Content starts

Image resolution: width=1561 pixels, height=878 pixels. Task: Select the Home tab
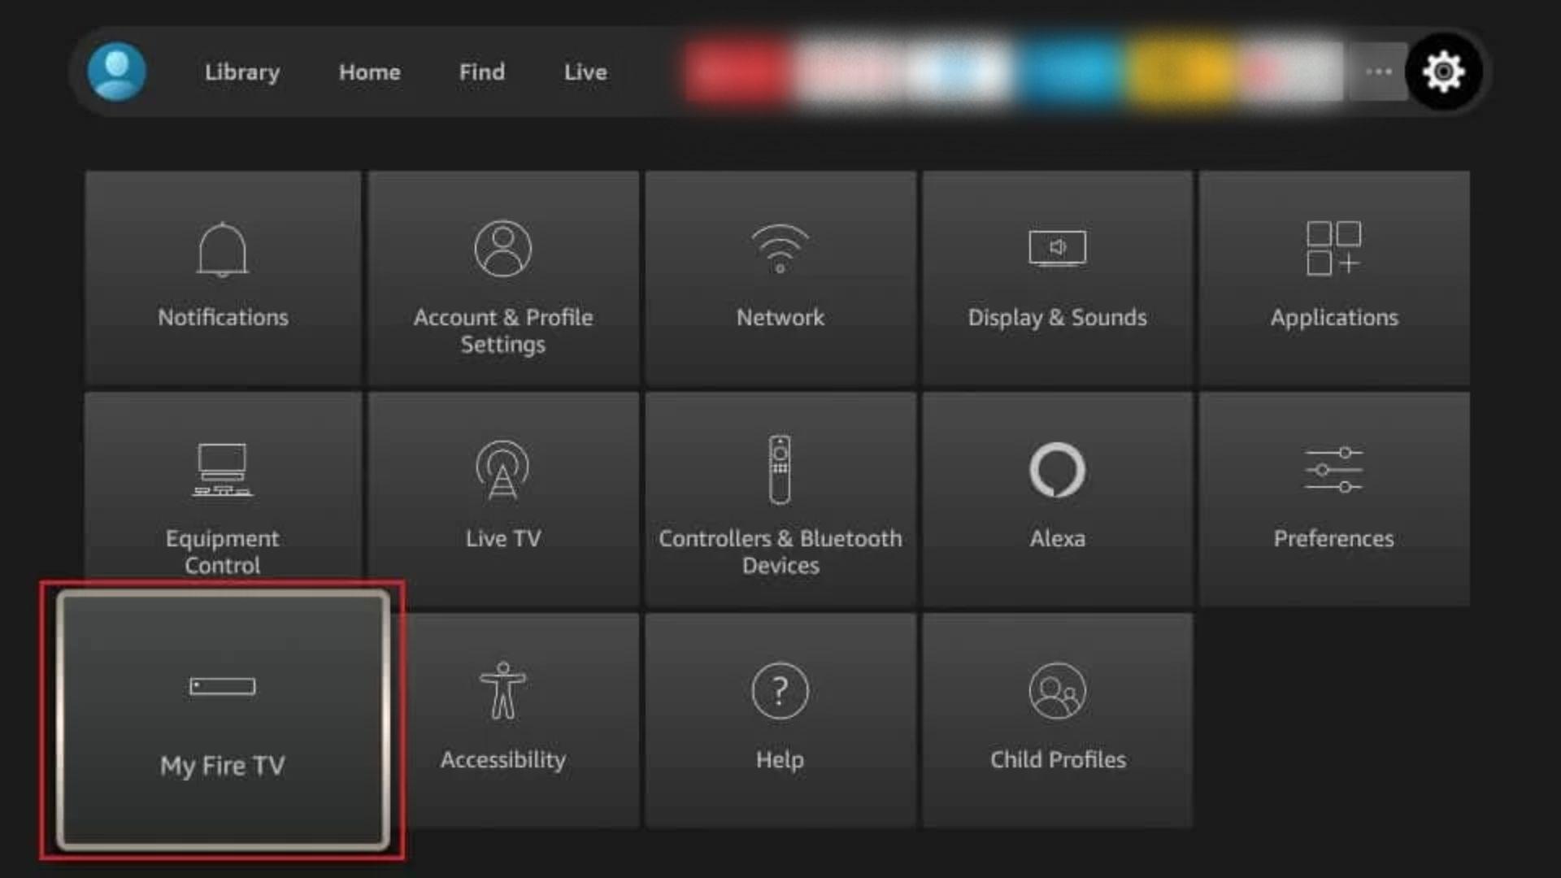click(369, 71)
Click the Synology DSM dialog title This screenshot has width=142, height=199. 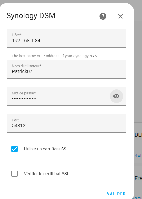pyautogui.click(x=31, y=16)
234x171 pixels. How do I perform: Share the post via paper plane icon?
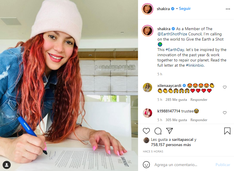coord(169,131)
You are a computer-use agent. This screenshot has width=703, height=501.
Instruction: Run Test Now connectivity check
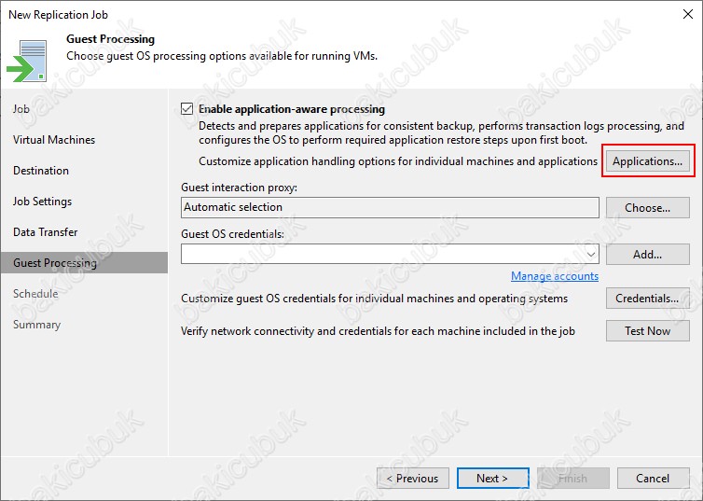tap(647, 331)

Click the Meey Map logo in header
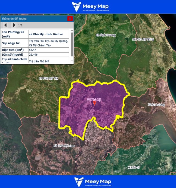pyautogui.click(x=90, y=7)
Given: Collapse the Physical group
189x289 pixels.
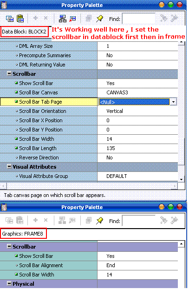Looking at the screenshot, I should point(9,283).
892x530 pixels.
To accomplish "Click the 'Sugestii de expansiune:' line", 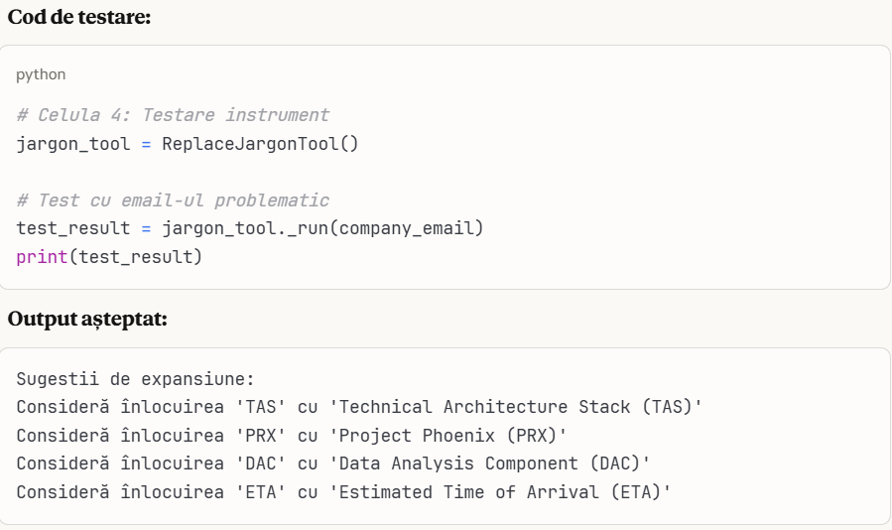I will tap(136, 379).
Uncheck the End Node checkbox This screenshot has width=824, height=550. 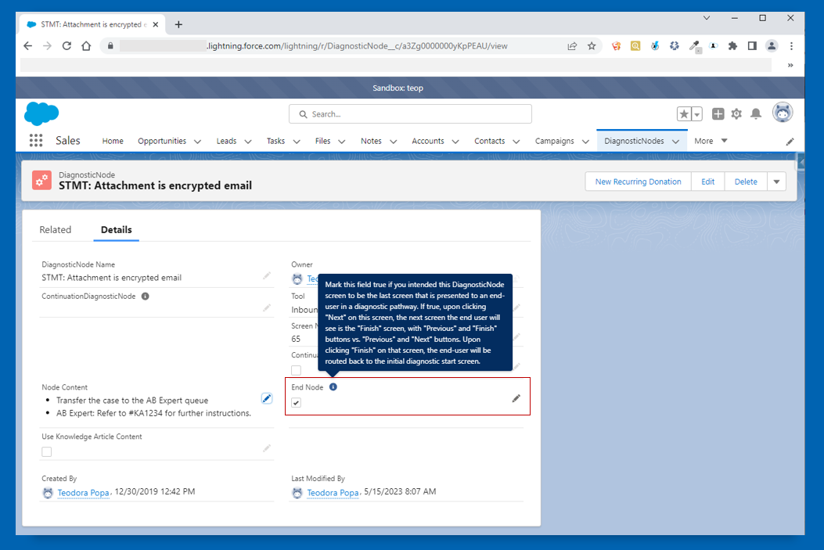pos(296,402)
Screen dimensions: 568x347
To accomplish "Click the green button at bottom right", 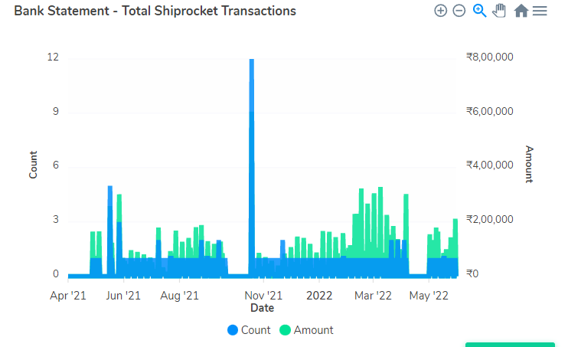I will pos(510,345).
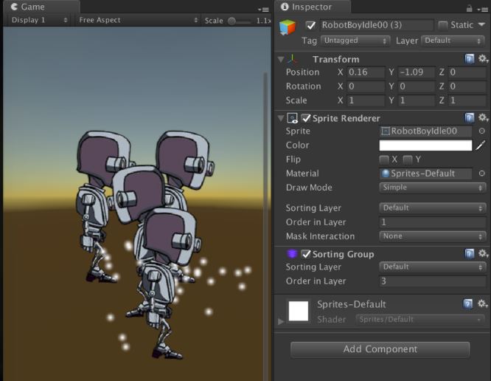Click the Sorting Group help book icon
Image resolution: width=491 pixels, height=381 pixels.
tap(469, 254)
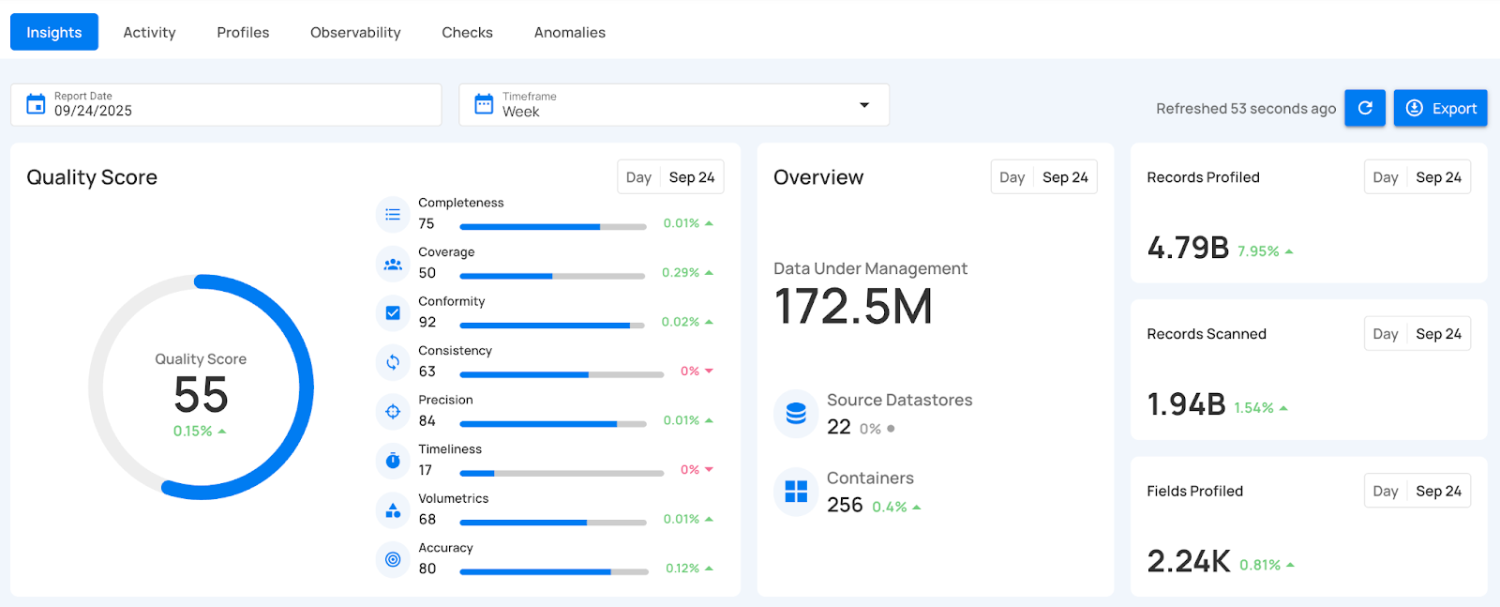Click the Consistency sync icon

393,362
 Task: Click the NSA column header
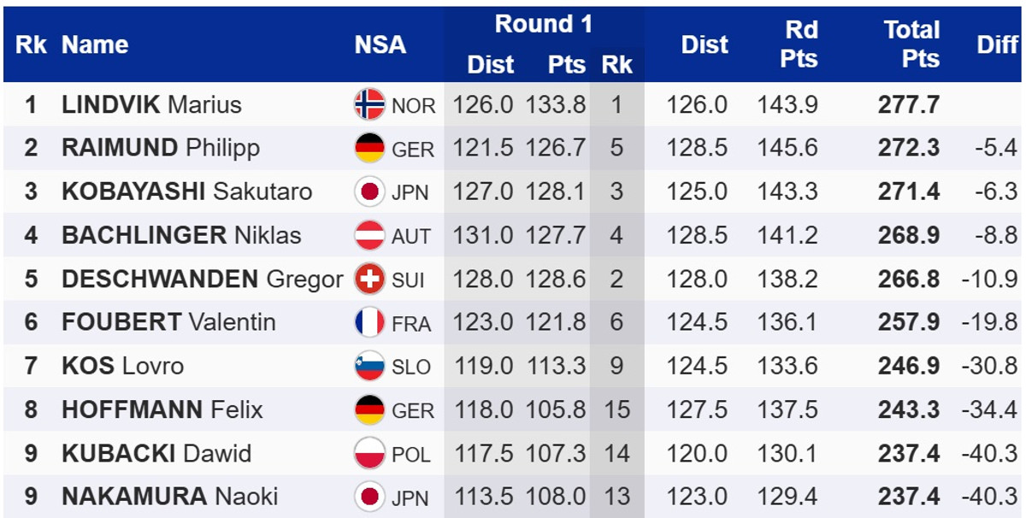coord(380,44)
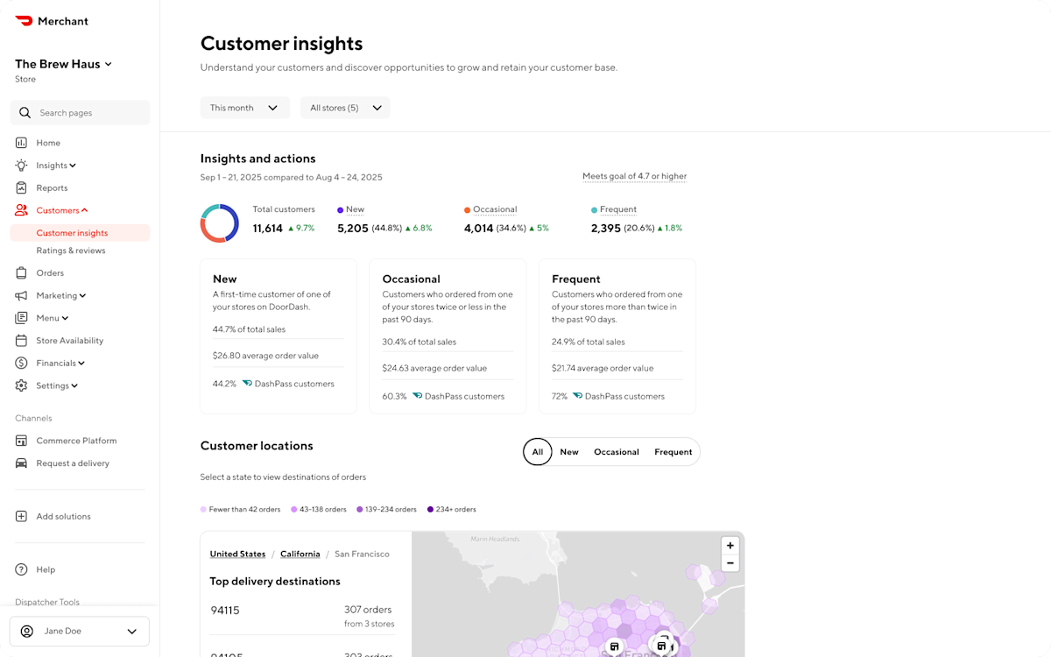The height and width of the screenshot is (657, 1051).
Task: Open Add solutions from the sidebar
Action: point(21,516)
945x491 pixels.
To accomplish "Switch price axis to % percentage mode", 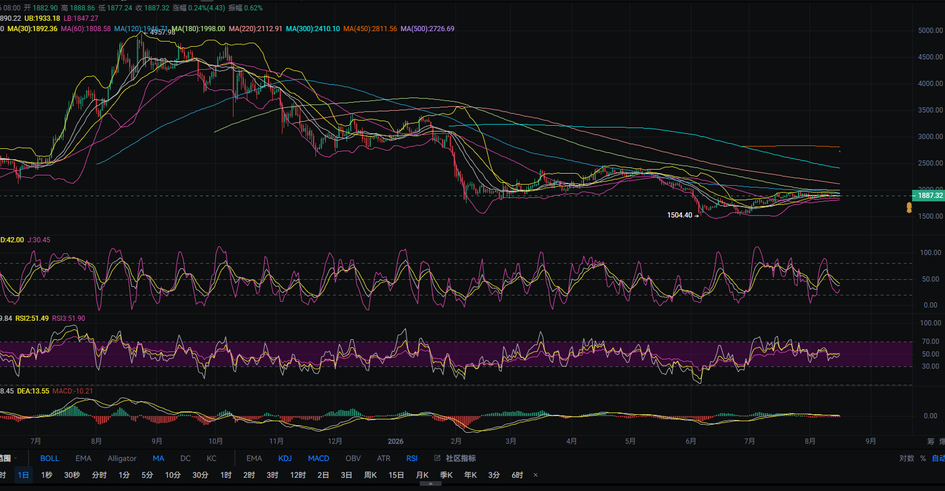I will 923,458.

Content ends

Task statement
Transcribe, word for word, the lines of the listing above from the one that contains "You are a computer-use" through the one that contains "892x530 pixels.", keeping both ends and dropping the pictures.

Response
You are a computer-use agent. This screenshot has width=703, height=501.
Instruction: Run Test Now connectivity check
tap(647, 331)

Click the Meey Map logo in header
pyautogui.click(x=90, y=7)
Given: Collapse the Physical group
189x289 pixels.
Looking at the screenshot, I should point(9,283).
892x530 pixels.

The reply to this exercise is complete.